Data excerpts

============================================================

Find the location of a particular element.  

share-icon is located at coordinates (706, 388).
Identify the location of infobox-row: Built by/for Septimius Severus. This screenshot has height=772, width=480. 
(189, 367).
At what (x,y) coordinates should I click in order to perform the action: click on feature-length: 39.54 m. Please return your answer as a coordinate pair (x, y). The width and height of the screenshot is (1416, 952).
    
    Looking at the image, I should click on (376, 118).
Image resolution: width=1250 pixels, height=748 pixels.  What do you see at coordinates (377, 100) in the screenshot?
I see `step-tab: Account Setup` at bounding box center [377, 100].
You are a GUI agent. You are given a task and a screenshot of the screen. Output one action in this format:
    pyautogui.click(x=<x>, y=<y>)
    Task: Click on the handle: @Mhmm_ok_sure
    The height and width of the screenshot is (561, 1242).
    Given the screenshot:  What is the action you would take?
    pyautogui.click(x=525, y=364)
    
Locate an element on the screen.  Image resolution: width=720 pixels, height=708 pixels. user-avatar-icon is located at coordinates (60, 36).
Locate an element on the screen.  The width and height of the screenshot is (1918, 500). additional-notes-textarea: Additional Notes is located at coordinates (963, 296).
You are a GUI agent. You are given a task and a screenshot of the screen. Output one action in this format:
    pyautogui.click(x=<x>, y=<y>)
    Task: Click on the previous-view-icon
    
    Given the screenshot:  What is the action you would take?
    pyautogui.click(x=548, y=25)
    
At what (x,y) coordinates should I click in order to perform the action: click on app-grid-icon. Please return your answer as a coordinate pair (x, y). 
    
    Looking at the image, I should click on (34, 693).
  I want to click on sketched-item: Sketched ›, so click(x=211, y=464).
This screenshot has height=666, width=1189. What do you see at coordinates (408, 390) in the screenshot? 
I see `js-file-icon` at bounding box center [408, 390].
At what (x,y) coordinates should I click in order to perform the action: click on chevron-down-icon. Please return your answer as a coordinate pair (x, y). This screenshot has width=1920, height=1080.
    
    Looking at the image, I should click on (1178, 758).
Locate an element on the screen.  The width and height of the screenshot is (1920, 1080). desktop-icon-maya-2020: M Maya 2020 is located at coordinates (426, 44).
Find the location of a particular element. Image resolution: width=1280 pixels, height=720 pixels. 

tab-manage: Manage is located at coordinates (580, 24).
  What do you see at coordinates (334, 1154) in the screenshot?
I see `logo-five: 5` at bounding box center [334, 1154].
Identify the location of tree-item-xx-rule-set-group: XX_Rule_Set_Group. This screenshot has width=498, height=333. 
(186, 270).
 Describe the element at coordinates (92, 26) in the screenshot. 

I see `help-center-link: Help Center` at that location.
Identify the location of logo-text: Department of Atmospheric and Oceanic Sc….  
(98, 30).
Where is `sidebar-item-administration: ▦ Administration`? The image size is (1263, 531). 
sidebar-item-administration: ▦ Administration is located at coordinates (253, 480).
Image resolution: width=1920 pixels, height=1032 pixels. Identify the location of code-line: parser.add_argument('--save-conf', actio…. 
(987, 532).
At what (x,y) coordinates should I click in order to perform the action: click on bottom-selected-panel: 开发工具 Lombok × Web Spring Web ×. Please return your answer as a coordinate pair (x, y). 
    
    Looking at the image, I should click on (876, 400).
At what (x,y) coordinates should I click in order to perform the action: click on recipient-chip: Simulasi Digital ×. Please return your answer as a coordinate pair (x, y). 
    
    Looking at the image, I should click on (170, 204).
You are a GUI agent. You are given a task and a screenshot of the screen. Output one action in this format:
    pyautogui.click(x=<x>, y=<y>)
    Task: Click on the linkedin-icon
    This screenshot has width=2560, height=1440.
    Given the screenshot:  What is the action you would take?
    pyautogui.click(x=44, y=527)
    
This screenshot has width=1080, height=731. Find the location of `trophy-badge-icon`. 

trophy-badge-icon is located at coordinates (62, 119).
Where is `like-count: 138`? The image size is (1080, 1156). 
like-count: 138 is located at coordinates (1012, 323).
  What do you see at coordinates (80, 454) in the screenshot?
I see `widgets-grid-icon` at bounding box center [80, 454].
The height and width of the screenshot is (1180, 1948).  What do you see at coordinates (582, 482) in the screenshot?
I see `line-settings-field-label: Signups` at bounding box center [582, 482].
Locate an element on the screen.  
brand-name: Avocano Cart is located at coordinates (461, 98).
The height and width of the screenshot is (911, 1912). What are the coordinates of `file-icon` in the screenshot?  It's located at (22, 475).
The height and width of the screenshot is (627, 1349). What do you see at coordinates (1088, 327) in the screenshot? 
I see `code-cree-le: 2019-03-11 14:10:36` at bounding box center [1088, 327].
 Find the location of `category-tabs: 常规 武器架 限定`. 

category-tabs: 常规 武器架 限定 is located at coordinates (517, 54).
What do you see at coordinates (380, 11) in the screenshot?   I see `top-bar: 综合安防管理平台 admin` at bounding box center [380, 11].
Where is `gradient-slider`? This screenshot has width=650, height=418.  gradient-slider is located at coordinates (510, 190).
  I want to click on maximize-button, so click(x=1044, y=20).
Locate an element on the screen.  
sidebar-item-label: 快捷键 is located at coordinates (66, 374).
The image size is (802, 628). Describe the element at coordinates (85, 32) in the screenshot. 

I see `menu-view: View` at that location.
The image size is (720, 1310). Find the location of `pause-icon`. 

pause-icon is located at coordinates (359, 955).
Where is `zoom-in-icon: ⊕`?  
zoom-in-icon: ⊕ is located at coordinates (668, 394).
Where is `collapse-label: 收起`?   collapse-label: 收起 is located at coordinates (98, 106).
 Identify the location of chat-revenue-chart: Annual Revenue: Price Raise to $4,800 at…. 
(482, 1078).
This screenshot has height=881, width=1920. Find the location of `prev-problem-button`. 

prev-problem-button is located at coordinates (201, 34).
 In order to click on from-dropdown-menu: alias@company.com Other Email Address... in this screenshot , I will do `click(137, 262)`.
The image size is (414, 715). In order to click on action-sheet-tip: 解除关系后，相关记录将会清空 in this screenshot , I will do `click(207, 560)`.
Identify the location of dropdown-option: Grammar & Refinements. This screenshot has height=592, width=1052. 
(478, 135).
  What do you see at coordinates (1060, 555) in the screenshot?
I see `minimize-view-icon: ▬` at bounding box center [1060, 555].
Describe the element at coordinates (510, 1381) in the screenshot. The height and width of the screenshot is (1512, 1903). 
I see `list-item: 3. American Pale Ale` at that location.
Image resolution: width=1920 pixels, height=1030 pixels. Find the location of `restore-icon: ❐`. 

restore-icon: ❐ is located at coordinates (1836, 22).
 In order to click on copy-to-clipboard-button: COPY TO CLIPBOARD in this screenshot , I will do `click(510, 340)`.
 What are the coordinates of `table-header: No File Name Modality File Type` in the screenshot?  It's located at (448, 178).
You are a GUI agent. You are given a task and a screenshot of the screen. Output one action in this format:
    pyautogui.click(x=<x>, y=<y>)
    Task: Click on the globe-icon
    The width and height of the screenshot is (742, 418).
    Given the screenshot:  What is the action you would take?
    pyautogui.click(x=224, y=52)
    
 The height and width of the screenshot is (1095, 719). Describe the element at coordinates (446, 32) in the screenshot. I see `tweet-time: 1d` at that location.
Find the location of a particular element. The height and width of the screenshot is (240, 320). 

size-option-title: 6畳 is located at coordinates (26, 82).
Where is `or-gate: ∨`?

============================================================

Write out the records again, substituting "screen agent" for every "GUI agent" and leaving everything else unchanged.

(Response area):
Find the location of a particular element.  

share-icon is located at coordinates (706, 388).
Identify the location of infobox-row: Built by/for Septimius Severus. This screenshot has height=772, width=480. 
(189, 367).
At what (x,y) coordinates should I click in order to perform the action: click on feature-length: 39.54 m. Please return your answer as a coordinate pair (x, y). The width and height of the screenshot is (1416, 952).
    
    Looking at the image, I should click on (376, 118).
Image resolution: width=1250 pixels, height=748 pixels.  What do you see at coordinates (377, 100) in the screenshot?
I see `step-tab: Account Setup` at bounding box center [377, 100].
You are a screen agent. You are given a task and a screenshot of the screen. Output one action in this format:
    pyautogui.click(x=<x>, y=<y>)
    Task: Click on the handle: @Mhmm_ok_sure
    The height and width of the screenshot is (561, 1242).
    Given the screenshot:  What is the action you would take?
    pyautogui.click(x=525, y=364)
    
Locate an element on the screen.  Image resolution: width=720 pixels, height=708 pixels. user-avatar-icon is located at coordinates (60, 36).
Locate an element on the screen.  The width and height of the screenshot is (1918, 500). additional-notes-textarea: Additional Notes is located at coordinates (963, 296).
You are a screen agent. You are given a task and a screenshot of the screen. Output one action in this format:
    pyautogui.click(x=<x>, y=<y>)
    Task: Click on the previous-view-icon
    
    Given the screenshot:  What is the action you would take?
    pyautogui.click(x=548, y=25)
    
At what (x,y) coordinates should I click in order to perform the action: click on app-grid-icon. Please return your answer as a coordinate pair (x, y). 
    
    Looking at the image, I should click on (34, 693).
  I want to click on sketched-item: Sketched ›, so click(x=211, y=464).
This screenshot has height=666, width=1189. What do you see at coordinates (408, 390) in the screenshot? 
I see `js-file-icon` at bounding box center [408, 390].
At what (x,y) coordinates should I click in order to perform the action: click on chevron-down-icon. Please return your answer as a coordinate pair (x, y). This screenshot has width=1920, height=1080.
    
    Looking at the image, I should click on (1178, 758).
Locate an element on the screen.  The width and height of the screenshot is (1920, 1080). desktop-icon-maya-2020: M Maya 2020 is located at coordinates (426, 44).
Find the location of a particular element. Image resolution: width=1280 pixels, height=720 pixels. 

tab-manage: Manage is located at coordinates (580, 24).
  What do you see at coordinates (334, 1154) in the screenshot?
I see `logo-five: 5` at bounding box center [334, 1154].
Identify the location of tree-item-xx-rule-set-group: XX_Rule_Set_Group. This screenshot has width=498, height=333. 
(186, 270).
 Describe the element at coordinates (92, 26) in the screenshot. 

I see `help-center-link: Help Center` at that location.
Identify the location of logo-text: Department of Atmospheric and Oceanic Sc….  
(98, 30).
Where is `sidebar-item-administration: ▦ Administration`? The image size is (1263, 531). 
sidebar-item-administration: ▦ Administration is located at coordinates (253, 480).
Image resolution: width=1920 pixels, height=1032 pixels. Identify the location of code-line: parser.add_argument('--save-conf', actio…. 
(987, 532).
At what (x,y) coordinates should I click in order to perform the action: click on bottom-selected-panel: 开发工具 Lombok × Web Spring Web ×. Please return your answer as a coordinate pair (x, y). 
    
    Looking at the image, I should click on (876, 400).
At what (x,y) coordinates should I click in order to perform the action: click on recipient-chip: Simulasi Digital ×. Please return your answer as a coordinate pair (x, y). 
    
    Looking at the image, I should click on (170, 204).
You are a screen agent. You are given a task and a screenshot of the screen. Output one action in this format:
    pyautogui.click(x=<x>, y=<y>)
    Task: Click on the linkedin-icon
    This screenshot has width=2560, height=1440.
    Given the screenshot:  What is the action you would take?
    pyautogui.click(x=44, y=527)
    
This screenshot has width=1080, height=731. Find the location of `trophy-badge-icon`. 

trophy-badge-icon is located at coordinates (62, 119).
Where is `like-count: 138`? The image size is (1080, 1156). 
like-count: 138 is located at coordinates (1012, 323).
  What do you see at coordinates (80, 454) in the screenshot?
I see `widgets-grid-icon` at bounding box center [80, 454].
The height and width of the screenshot is (1180, 1948).  What do you see at coordinates (582, 482) in the screenshot?
I see `line-settings-field-label: Signups` at bounding box center [582, 482].
Locate an element on the screen.  
brand-name: Avocano Cart is located at coordinates (461, 98).
The height and width of the screenshot is (911, 1912). What are the coordinates of `file-icon` in the screenshot?  It's located at (22, 475).
The height and width of the screenshot is (627, 1349). What do you see at coordinates (1088, 327) in the screenshot? 
I see `code-cree-le: 2019-03-11 14:10:36` at bounding box center [1088, 327].
 Find the location of `category-tabs: 常规 武器架 限定`. 

category-tabs: 常规 武器架 限定 is located at coordinates (517, 54).
What do you see at coordinates (380, 11) in the screenshot?   I see `top-bar: 综合安防管理平台 admin` at bounding box center [380, 11].
Where is `gradient-slider`? This screenshot has width=650, height=418.  gradient-slider is located at coordinates (510, 190).
  I want to click on maximize-button, so click(x=1044, y=20).
Locate an element on the screen.  
sidebar-item-label: 快捷键 is located at coordinates (66, 374).
The image size is (802, 628). Describe the element at coordinates (85, 32) in the screenshot. 

I see `menu-view: View` at that location.
The image size is (720, 1310). Find the location of `pause-icon`. 

pause-icon is located at coordinates (359, 955).
Where is `zoom-in-icon: ⊕`?  
zoom-in-icon: ⊕ is located at coordinates (668, 394).
Where is `collapse-label: 收起`?   collapse-label: 收起 is located at coordinates (98, 106).
 Identify the location of chat-revenue-chart: Annual Revenue: Price Raise to $4,800 at…. 
(482, 1078).
This screenshot has height=881, width=1920. Find the location of `prev-problem-button`. 

prev-problem-button is located at coordinates (201, 34).
 In order to click on from-dropdown-menu: alias@company.com Other Email Address... in this screenshot , I will do `click(137, 262)`.
The image size is (414, 715). In order to click on action-sheet-tip: 解除关系后，相关记录将会清空 in this screenshot , I will do `click(207, 560)`.
Identify the location of dropdown-option: Grammar & Refinements. This screenshot has height=592, width=1052. 
(478, 135).
  What do you see at coordinates (1060, 555) in the screenshot?
I see `minimize-view-icon: ▬` at bounding box center [1060, 555].
Describe the element at coordinates (510, 1381) in the screenshot. The height and width of the screenshot is (1512, 1903). 
I see `list-item: 3. American Pale Ale` at that location.
Image resolution: width=1920 pixels, height=1030 pixels. Find the location of `restore-icon: ❐`. 

restore-icon: ❐ is located at coordinates (1836, 22).
 In order to click on copy-to-clipboard-button: COPY TO CLIPBOARD in this screenshot , I will do `click(510, 340)`.
 What are the coordinates of `table-header: No File Name Modality File Type` in the screenshot?  It's located at (448, 178).
You are a screen agent. You are given a task and a screenshot of the screen. Output one action in this format:
    pyautogui.click(x=<x>, y=<y>)
    Task: Click on the globe-icon
    The width and height of the screenshot is (742, 418).
    Given the screenshot:  What is the action you would take?
    pyautogui.click(x=224, y=52)
    
 The height and width of the screenshot is (1095, 719). Describe the element at coordinates (446, 32) in the screenshot. I see `tweet-time: 1d` at that location.
Find the location of a particular element. The height and width of the screenshot is (240, 320). 

size-option-title: 6畳 is located at coordinates (26, 82).
Where is `or-gate: ∨`?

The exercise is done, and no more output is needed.